Radfahrende könnten es gut haben. Je nach Anlage der Kreisverkehrsanlage überwiegen die Nachteile, wie sie auch für Fußgänger gelten, oder die Vorteile, die die Autos auch haben. Alle Nachteile haben die Radler, wenn ein benutzungspflichtiger Radweg ...so was gibt´s?... außen herum führt. Die radlerfreundliche Variante lässt das Velo (ah, le velo!) auf der Straße und hat Schutzstreifen bei den Zufahrten, damit das Fahrrad rechts an stehenden Autos vorbei nach vorne in den Kreis einfahren kann. Im Kreis rollt es mit den dort verhältnismäßig langsam fahrenden Autos auf der gemeinsamen Fahrbahn zu seiner Ausfahrt (Eine Illustration wäre hier hilfreich gewesen!).
Der schwankende Bus: Fahren Sie mal mit dem Bus durch einen Kreisverkehr: die Zeitungslektüre muss unterbrochen werden ...nein, oh mein Gott!... um sich mit den Augen an der Außenwelt ...also das Jenseits?!... festzuhalten, sonst wird Ihnen schlecht. So geht es jedenfalls mir. ...ooooch!... Ich meine es sollte reichen, wenn der Fahrer auf den Straßenverlauf achtet damit sich die Fahrgäste mit anderen Dingen beschäftigen können oder einfach ein Nickerchen machen können. Aber die Businsassen werden ab jetzt Geisel der kreiselwütigen Straßenplaner.

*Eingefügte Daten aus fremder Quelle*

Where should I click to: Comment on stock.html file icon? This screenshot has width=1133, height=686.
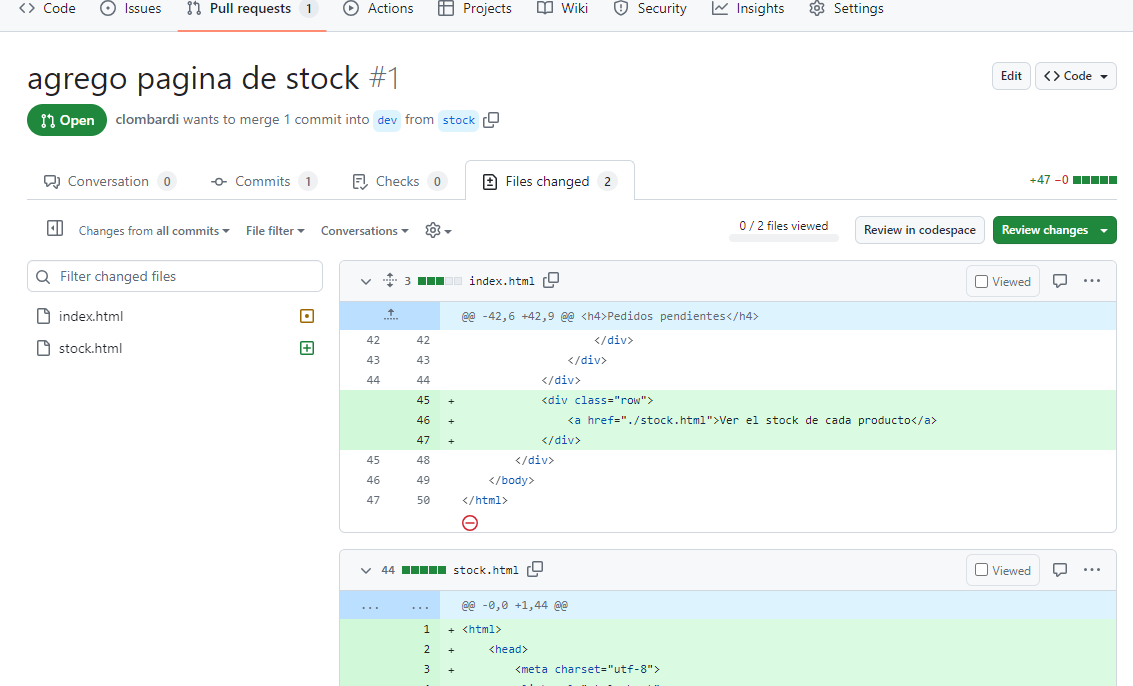tap(1060, 570)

...mein Eindruck ist, Helmut Schönberger ist einer von den Ampelmännern...
Ein weiterer Ausweg ...wenn auch schwerlich umzusetzen, besteht darin, sich einfach seine eigene Ampelanlage mitzubringen.

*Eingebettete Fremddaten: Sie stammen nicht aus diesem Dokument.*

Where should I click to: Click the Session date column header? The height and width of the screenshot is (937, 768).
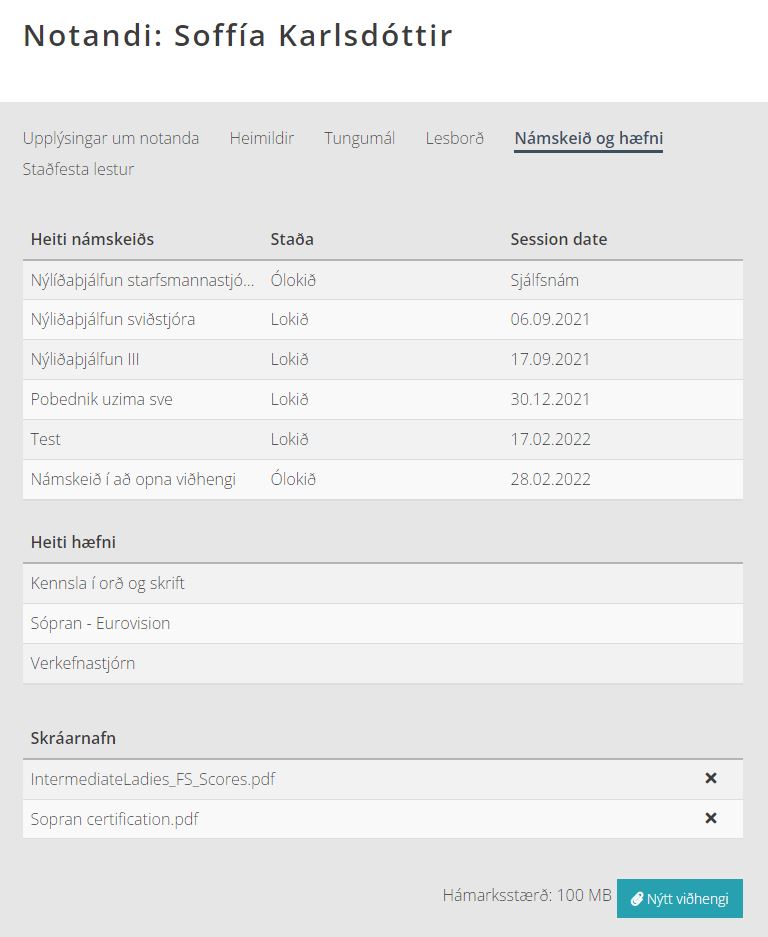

Conrad bietet solche Anlagen recht preisgünstig an, vergisst aber darauf hinzuweisen, dass diese wohl kaum Rechtsverbindlichkeit besitzen, na egal, vielleicht zu Hause in der Einfahrt einbauen und sich jeden morgen beim Rausfahren aus der Garage über Grün freuen... da fängt der Tag doch schon gut an!